27 I. & N. Dec. 168
BIA2017Background
- Respondents, Mexican nationals, presented for admission at San Ysidro on Sept. 17, 2015, expressed fear of return, were paroled into the U.S. on Sept. 19, 2015, and DHS served Notices to Appear charging inadmissibility under INA § 212(a)(7).
- Filing of the NTA commenced section 240 removal proceedings before an Immigration Judge (IJ).
- Respondents moved to terminate the removal proceedings without prejudice so they could first present an asylum claim to DHS (asylum officer/credible-fear machinery) rather than proceed directly in Immigration Court.
- The IJ granted termination, reasoning paroled arriving aliens should get the nonadversarial DHS asylum interview first and that terminating would conserve Immigration Court resources and avoid unequal treatment.
- DHS appealed the IJ decision to the Board of Immigration Appeals (BIA), arguing the IJ lacked authority to terminate proceedings to force DHS to use expedited removal/credible-fear procedures or to give the respondents a first bite before DHS.

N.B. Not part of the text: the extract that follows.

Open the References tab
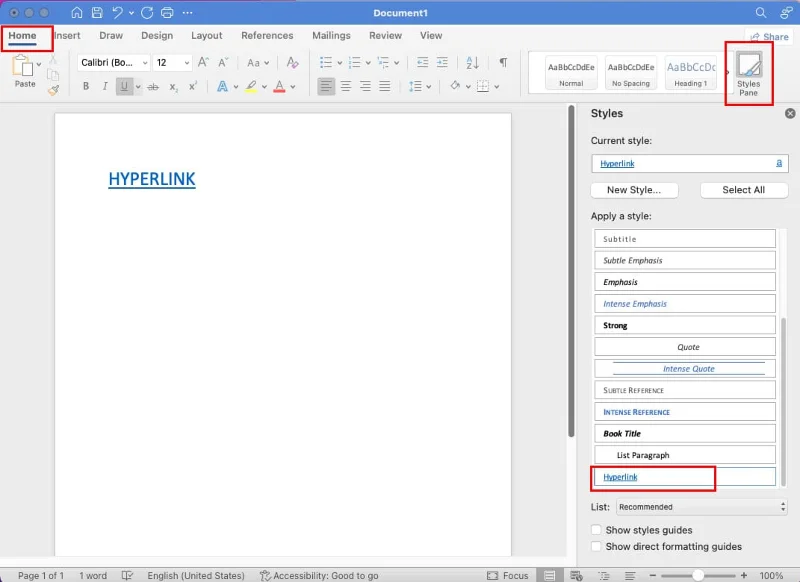This screenshot has width=800, height=582. [267, 35]
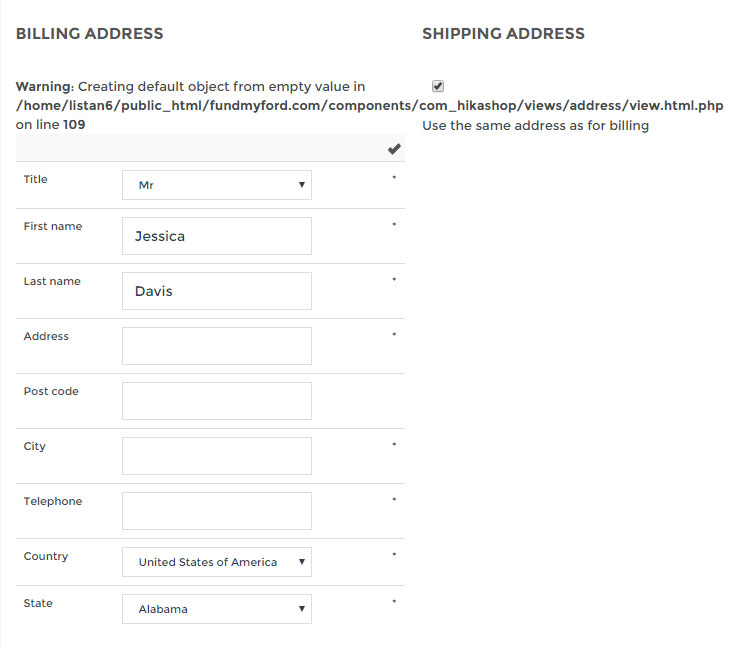Click into the Post code field
Screen dimensions: 745x646
[x=216, y=401]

- The BIA held the IJ erred, reinstated removal proceedings, and remanded the record for further proceedings before the IJ.
Issues
| Issue | Plaintiff's Argument | Defendant's Argument | Held |
|---|---|---|---|
| Whether an IJ may terminate §240 proceedings to allow an arriving, paroled alien to first seek asylum before DHS (credible-fear/asylum officer) | Respondents: Termination is appropriate so they can pursue a DHS asylum interview first; otherwise they are treated unequally compared to other arriving aliens | DHS: IJ may not direct DHS prosecutorial choices or require expedited removal; once DHS files an NTA, IJ has jurisdiction and must adjudicate asylum | IJ erred; an IJ may not terminate proceedings to force DHS to conduct credible-fear/asylum officer processing; proceedings reinstated |
| Whether DHS’s decision to parole and file §240 NTA (rather than use expedited removal §235) violated respondents’ rights to initial DHS credible-fear review | Respondents: DHS improperly bypassed credible-fear interview process | DHS: DHS has prosecutorial discretion to parole and place alien in §240 proceedings without credible-fear interview | DHS decision is discretionary and not reviewable by IJ/BIA; no due process violation because respondents receive a full hearing before IJ |
| Whether lack of DHS credible-fear interview deprives respondents of opportunity to establish fear of return | Respondents: Claim they lost procedural opportunity to establish fear before DHS officer | DHS: Even a positive credible-fear finding does not grant asylum; it merely refers case to IJ for de novo review | Held for DHS: credible-fear is preliminary and does not replace full §240 adjudication; respondents are not prejudiced as IJ will consider asylum de novo |
| Whether IJ may act to conserve court resources by terminating proceedings when DHS has started §240 proceedings | Respondents/IJ: Termination may conserve resources and is fairer (nonadversarial DHS interview) | DHS: IJ cannot encroach on DHS prosecutorial and parole authority | Held for DHS: IJ duty is to adjudicate once DHS initiates §240 proceedings; conserving resources does not authorize termination |
Key Cases Cited
- None with official reporter citations were cited in the opinion (the BIA relied on prior Board/INS precedent and internal decisions such as Matter of E‑R‑M‑ & L‑R‑M‑, Matter of P‑L‑P‑, Matter of W‑Y‑U‑, and Matter of Roussis).